Aim of the task:
Your answer should consist of all lines in the listing that hold the word "agent".

Available records:
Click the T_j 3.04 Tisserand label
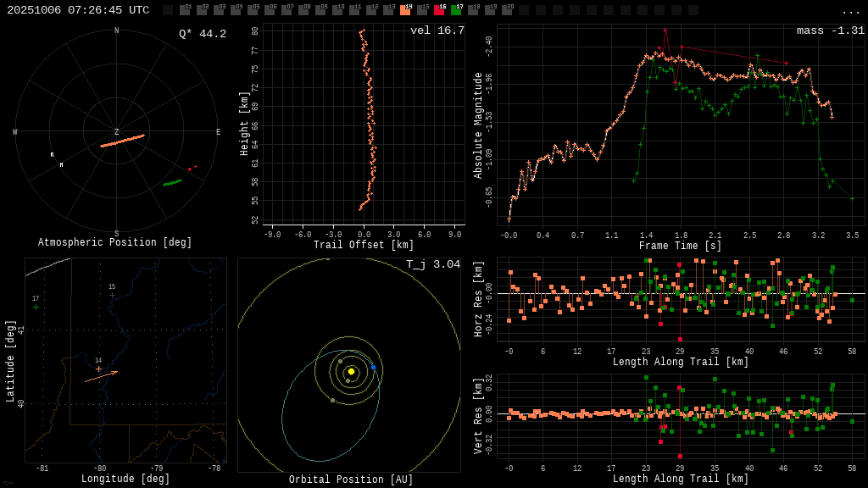The height and width of the screenshot is (488, 868). click(433, 264)
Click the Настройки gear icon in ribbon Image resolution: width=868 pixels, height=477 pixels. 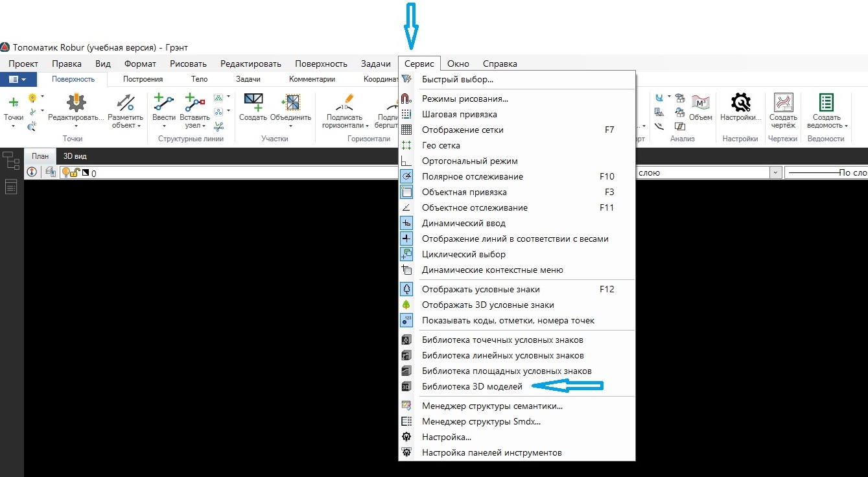740,104
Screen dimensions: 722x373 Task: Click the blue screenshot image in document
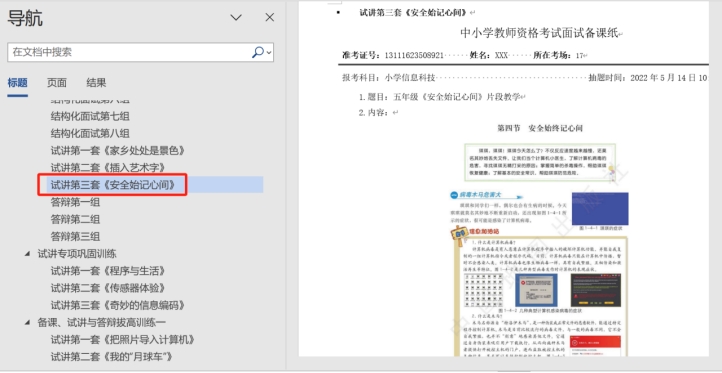[600, 209]
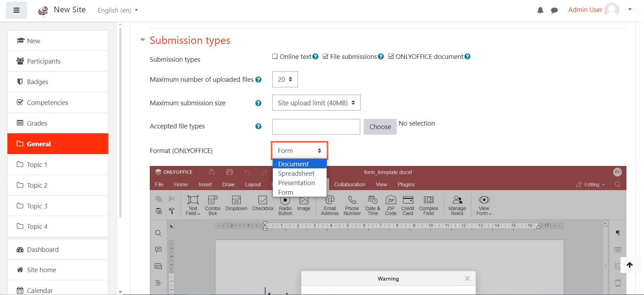Click the Choose button for file types
Image resolution: width=644 pixels, height=295 pixels.
pos(380,127)
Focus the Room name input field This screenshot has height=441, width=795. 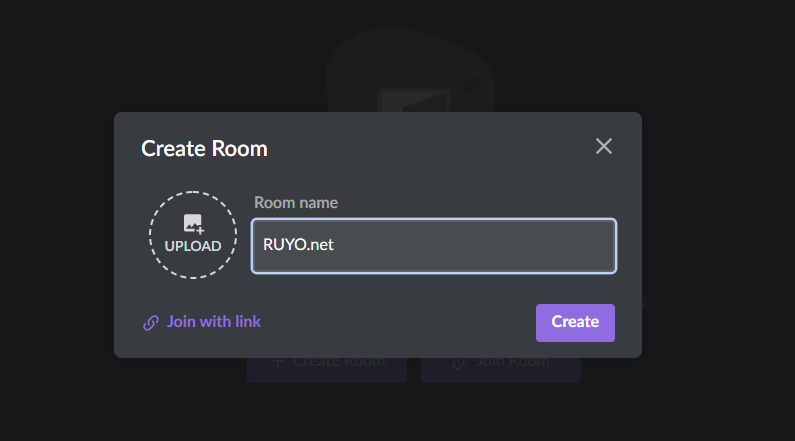point(433,245)
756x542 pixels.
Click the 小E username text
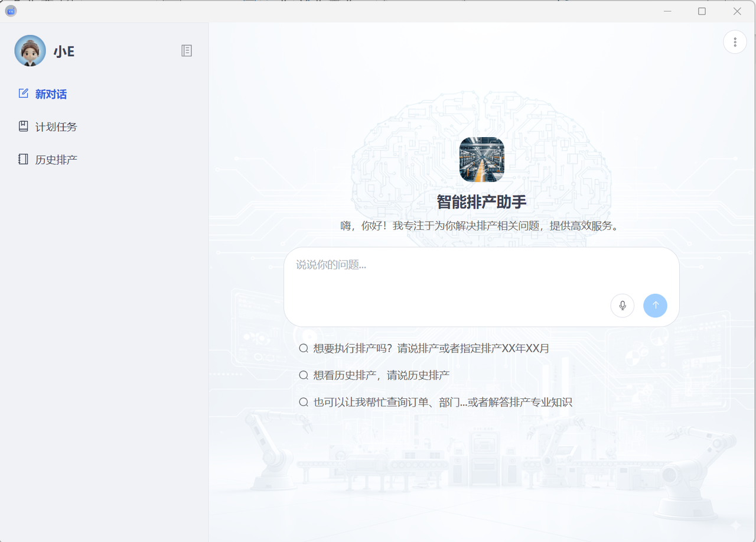click(x=64, y=51)
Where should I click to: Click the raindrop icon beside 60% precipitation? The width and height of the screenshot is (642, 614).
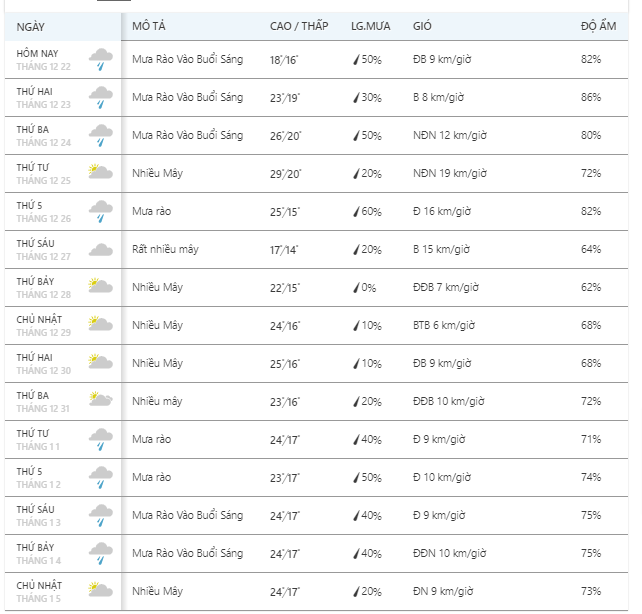point(355,212)
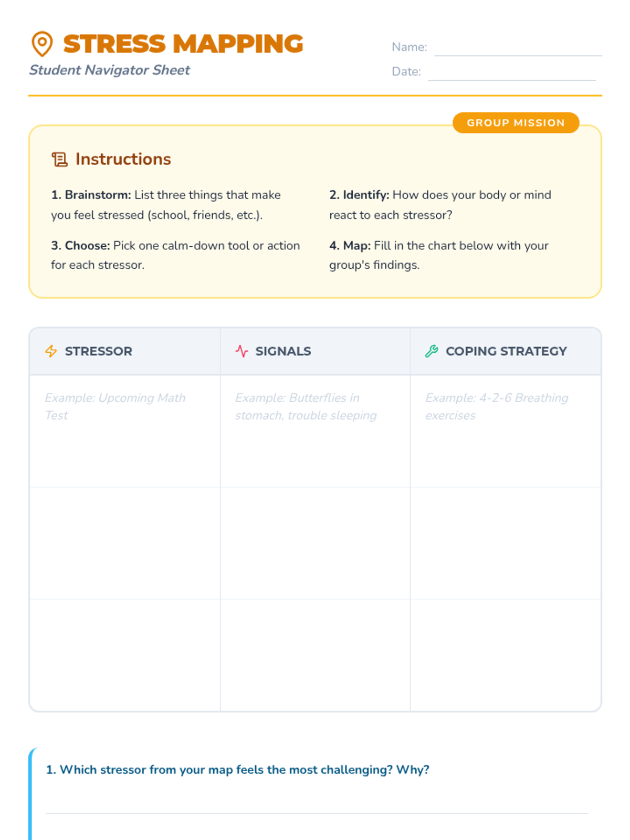Image resolution: width=630 pixels, height=840 pixels.
Task: Click the pulse icon in Signals header
Action: coord(242,351)
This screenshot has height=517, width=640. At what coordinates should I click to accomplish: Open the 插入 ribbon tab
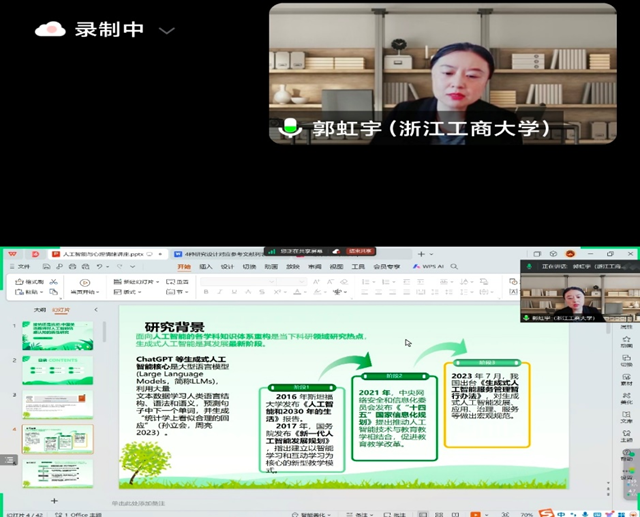pyautogui.click(x=206, y=267)
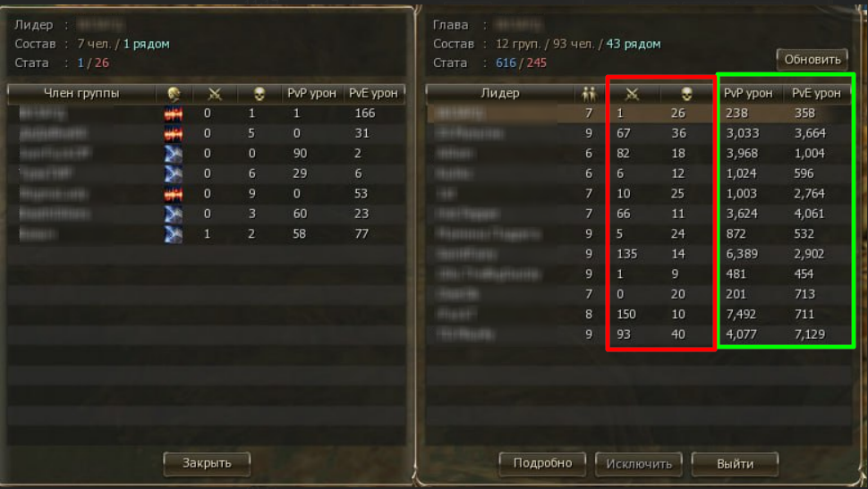Sort raid list by crossed swords kills icon
This screenshot has height=489, width=868.
(632, 94)
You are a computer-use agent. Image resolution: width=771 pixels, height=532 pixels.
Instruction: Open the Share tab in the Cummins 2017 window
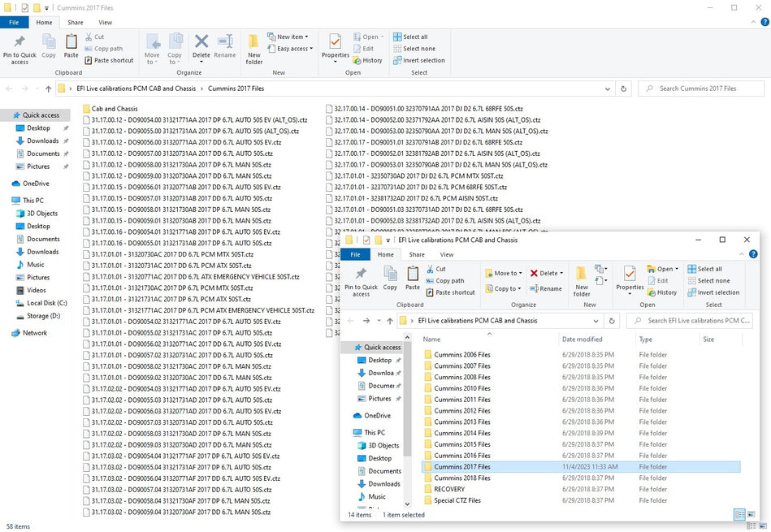75,23
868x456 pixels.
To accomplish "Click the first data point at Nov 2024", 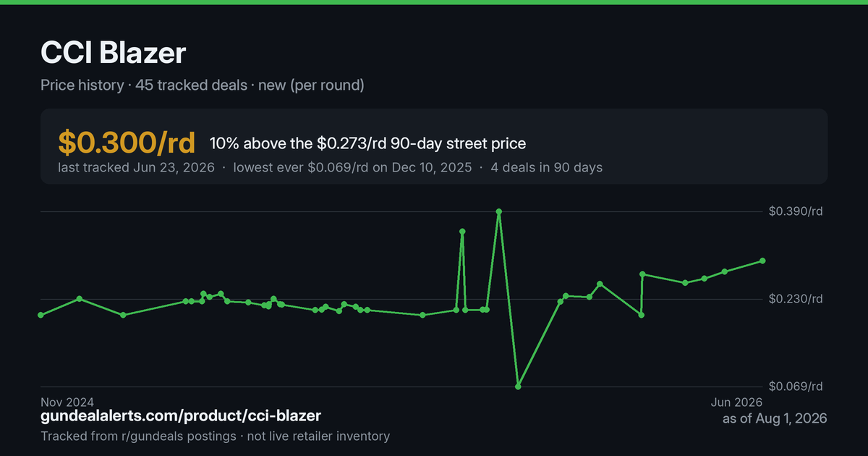I will tap(41, 315).
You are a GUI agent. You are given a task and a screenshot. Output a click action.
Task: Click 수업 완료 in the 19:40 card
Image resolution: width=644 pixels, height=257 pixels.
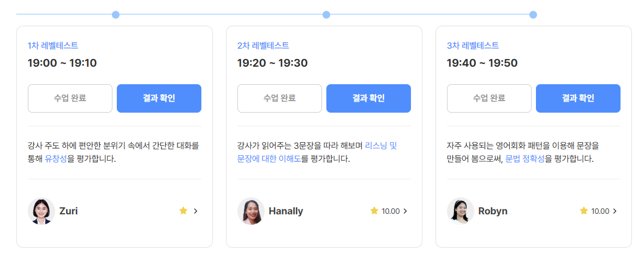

Your response:
You are a computer-use agent. Image resolution: width=771 pixels, height=532 pixels.
You are a GUI agent. You are given a task and a screenshot. Output a click action.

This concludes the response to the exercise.